In a recent letter, state officials told the Providence Health Plan that the insurer had fallen out of compliance with a contract to manage health insurance for tens of thousands of public employees and their families.
These customers, who are insured through the Public Employees’ Benefit Board, or PEBB, are a major subset of Oregon Providence members who have reported maddening, confusing and at times scary bureaucratic hangups with their health care after the Providence Health Plan on Jan. 1 outsourced administrative work on some of its health insurance plans to a Silicon Valley firm called Collective Health (“Technical Hiccups,” WW, March 11).
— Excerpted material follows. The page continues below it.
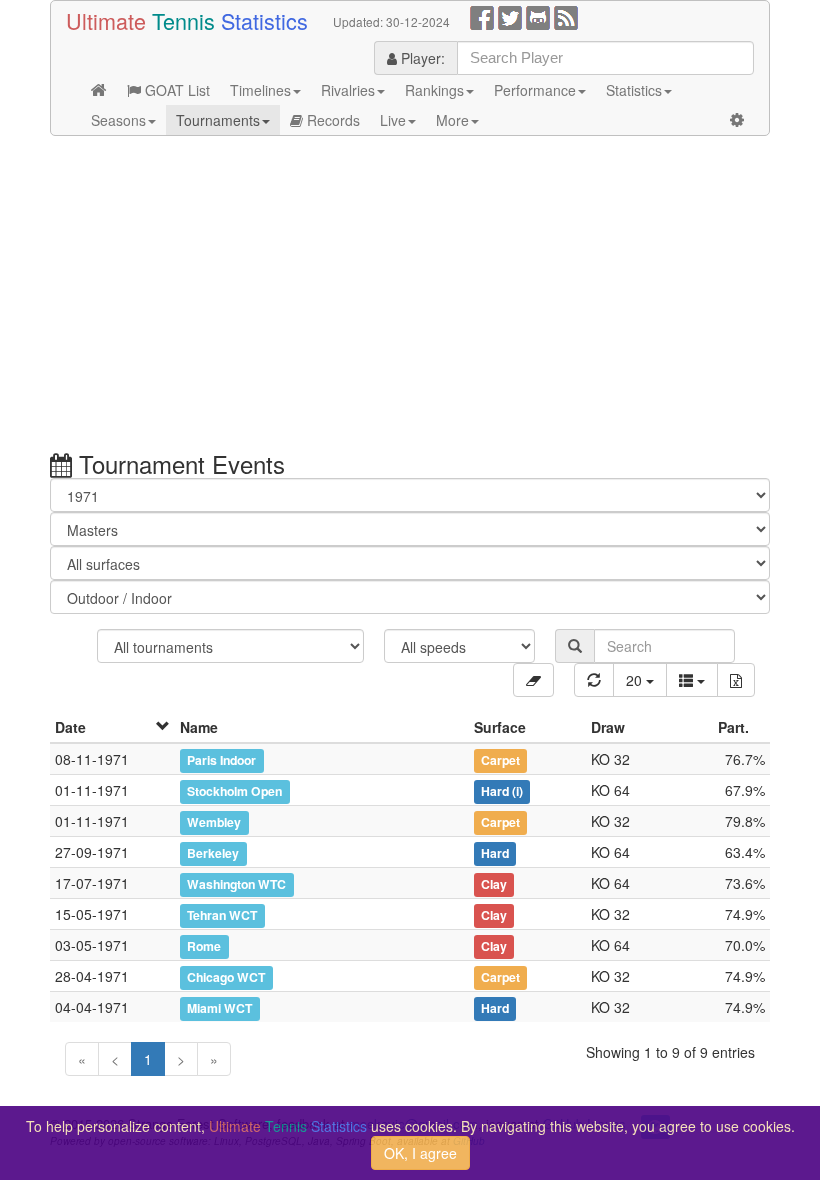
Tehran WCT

In an email, a Collective Health spokesperson acknowledged the transition was “initially more challenging than expected” but said the company continues to improve the quality of its services, and that PEBB remains a valued client. But some remain unsatisfied.
At a recent meeting, after a rundown of some of the health care dramas documented in public comments—one man said Collective Health’s bureaucracy threatened to delay for weeks chemotherapy for his terminal cancer—PEBB director Ali Hassoun said he wanted to talk about accountability. T
he benefits board, Hassoun said, had filed notice with Providence that the insurer was out of compliance; he said board staff were continuing to work with Providence to resolve the matter, and that he would have updates soon.
Notably, the same day as that meeting, Providence informed PEBB it would drop plans to bid for a new contract with the board in 2027, an Oregon Health Authority spokesperson tells WW.
Two days later, on March 19, Providence announced it might sell its whole health insurance business altogether.